There are some limitations of this careful study, many of which are general to most large studies. The study subjects were not directly assessed by interview. Registries identify individuals who have come to the attention of either medical or legal authorities. The low rates of AUD in this sample of parents and offspring suggest that these registries miss many cases and are probably enriched in the more severe cases that triggered detection. Hazard ratios might be lower in cases of lesser severity, although the general pattern might hold. The comorbidity of these disorders could affect results from cross-disorder hazard ratios, although Kendler and colleagues report that it does not appear to be a major factor in their findings—hazard ratios dropped only slightly when the analyses omitted individuals in whom the secondary diagnosis was earlier than that of AUD. Of course, because AUD and drug use disorders are affected by the environment, and there are likely interactions between genetic and environmental factors, findings in one setting (Sweden, in this case) might not be the same in a very different setting, although the basic biology is likely to be similar.

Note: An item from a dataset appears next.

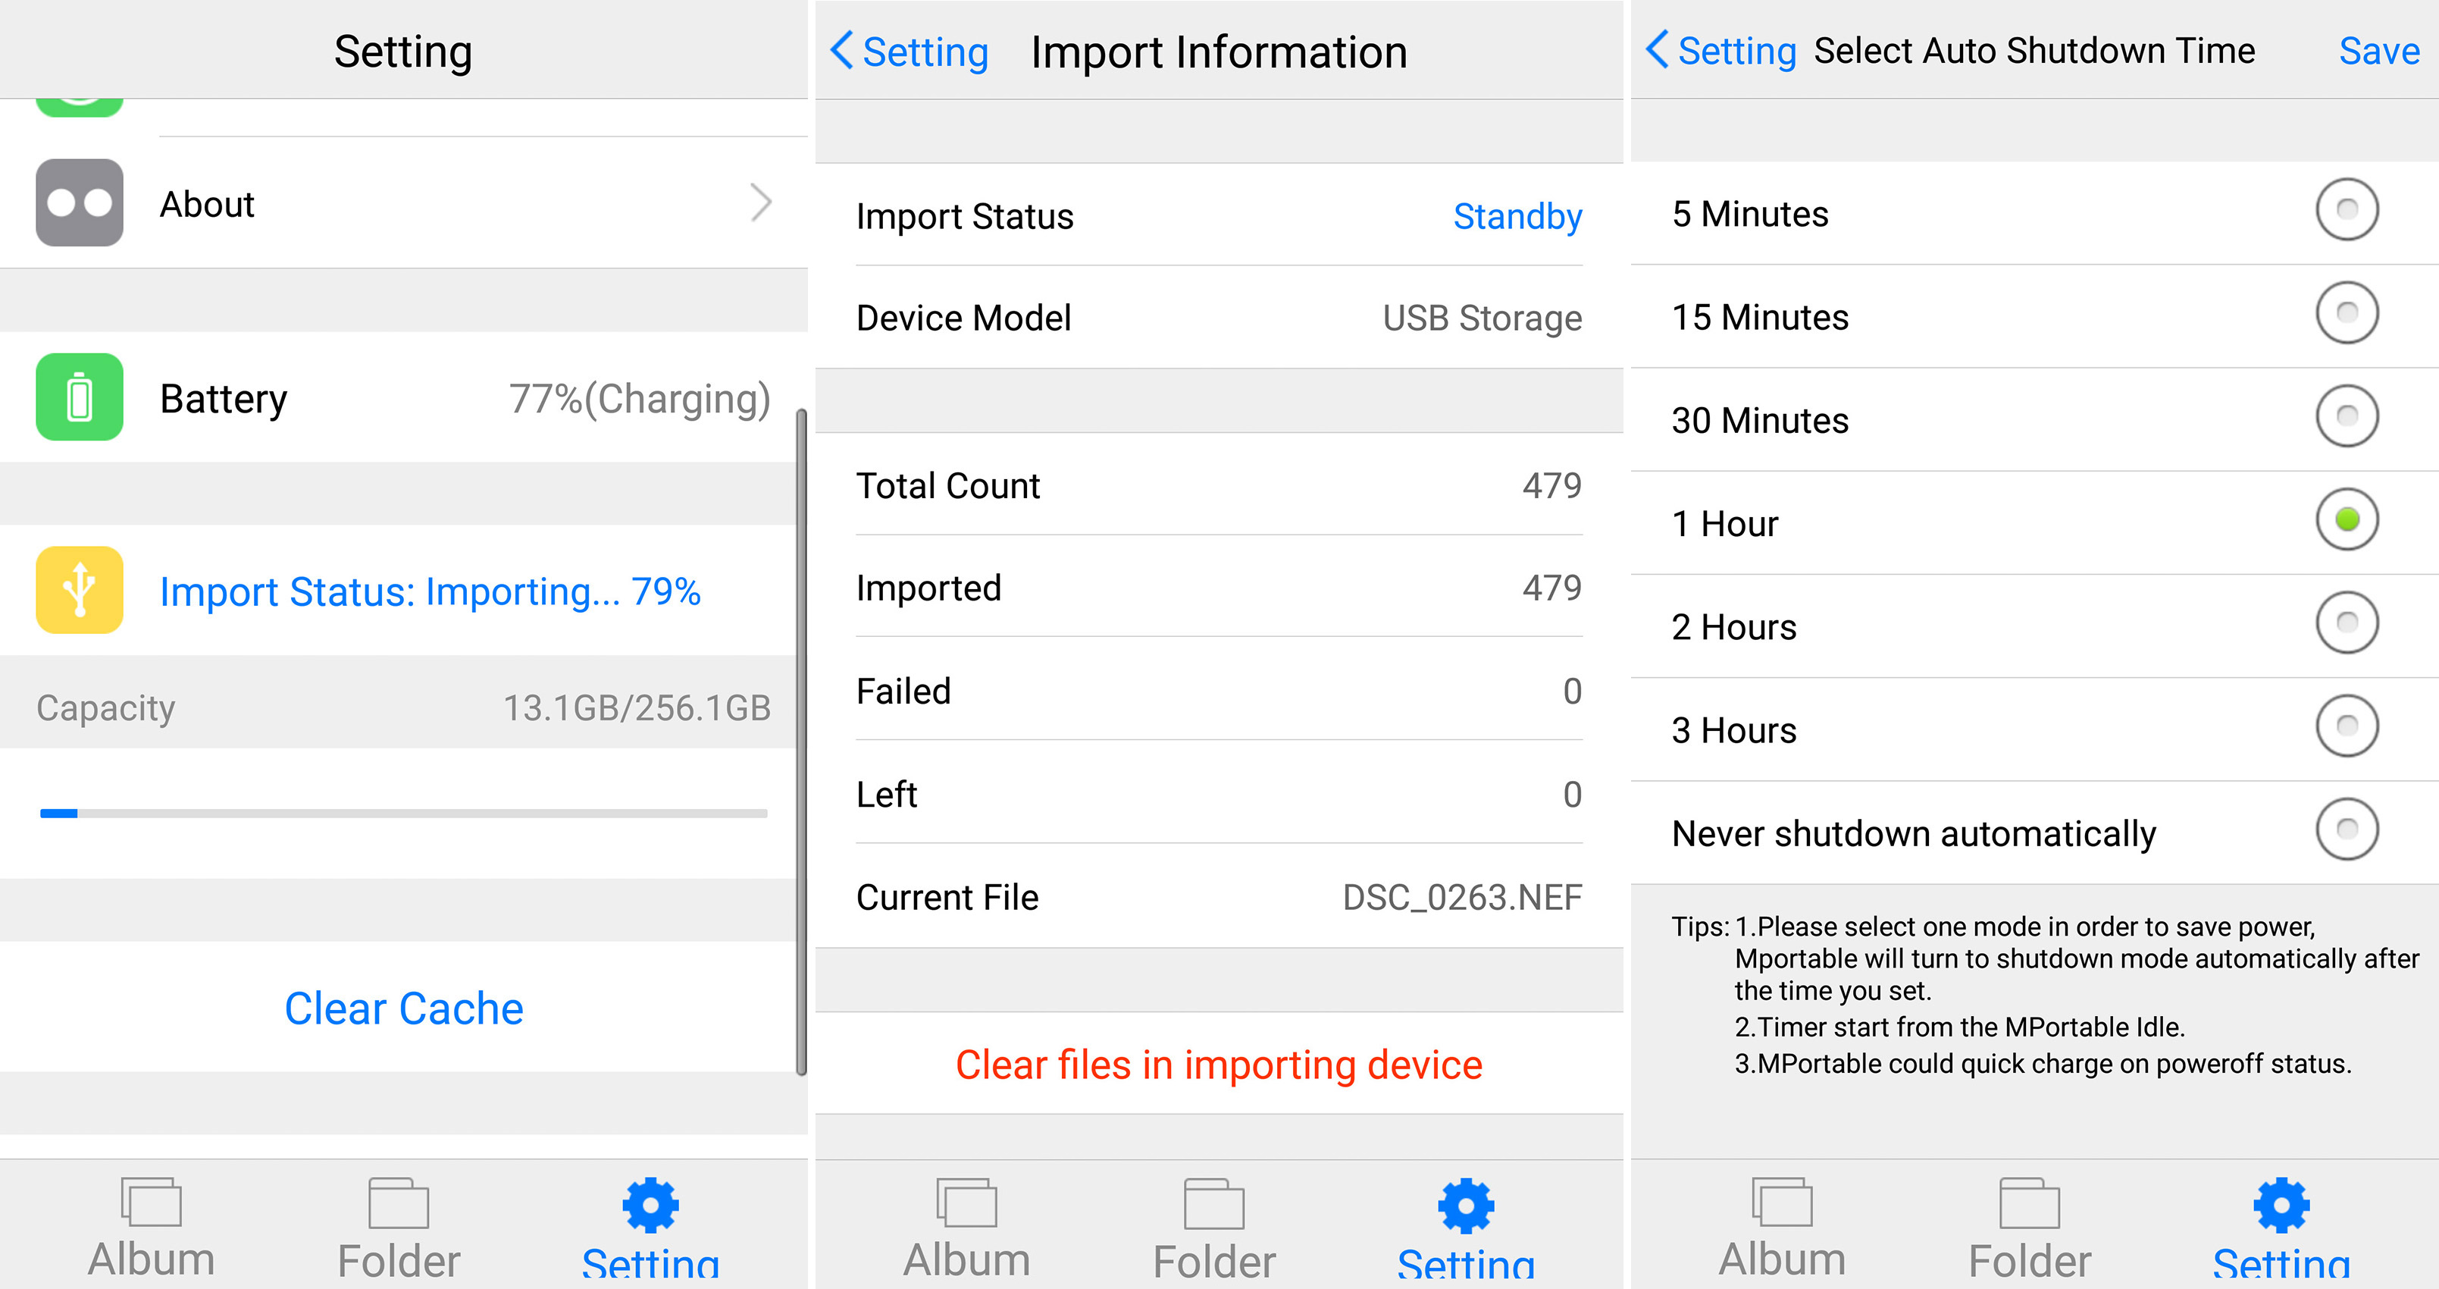2439x1289 pixels.
Task: Open Album tab in Auto Shutdown screen
Action: tap(1782, 1229)
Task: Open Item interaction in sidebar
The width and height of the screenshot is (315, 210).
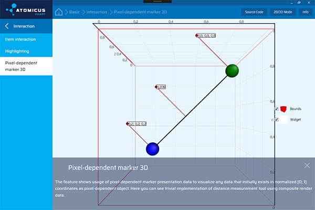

It is important to move from large studies of phenotype, such as this one, toward understanding the biology behind differences in risk (
9). The genetic contribution to risk for substance use disorders is generally about 50% of the overall risk, distributed among thousands of variants across the genome, and the effect of any one variant is usually very small. The large samples needed to reliably detect the effect of a variant are nearly always characterized by both heterogeneity and superficial assessments. Smaller studies with robust and detailed phenotyping of the participants can help us understand the findings. Another issue is that groups of variants travel together along the chromosomes (linkage disequilibrium) in patterns that differ among different ancestral populations. The variant with the strongest statistical effect on a trait might not be the one that actually affects the trait; that variant merely marks a (generally large) locus containing many other variants. Detailed functional studies are required to identify which variants within the locus contribute to the mechanism behind the increased risk (
9). Studies of many populations in different environments with different linkage disequilibrium patterns can narrow the locus, aid in understanding gene-environment interactions, and allow the results to be applied equitably to people of a variety of ancestries (
9,
10). Some have dismissed the value of finding variants of small effect, but that misses the larger point: the effect size of a variant that leads to identification of a gene or pathway that influences the manifestation of the disorder does not limit the potential efficacy of modulating that pathway with a drug, and the biological knowledge gained can potentially be used to identify better drug targets and to better direct them to particular individuals (
9).
Moving forward, a combination of large-scale genetic studies and smaller studies with deep phenotyping, done across many populations and socioeconomic groups, followed by functional studies, should greatly increase our understanding of the mechanisms that contribute to risk for substance use disorders, provide targets for drug design and repurposing, and allow individualized treatments of patients with these disorders.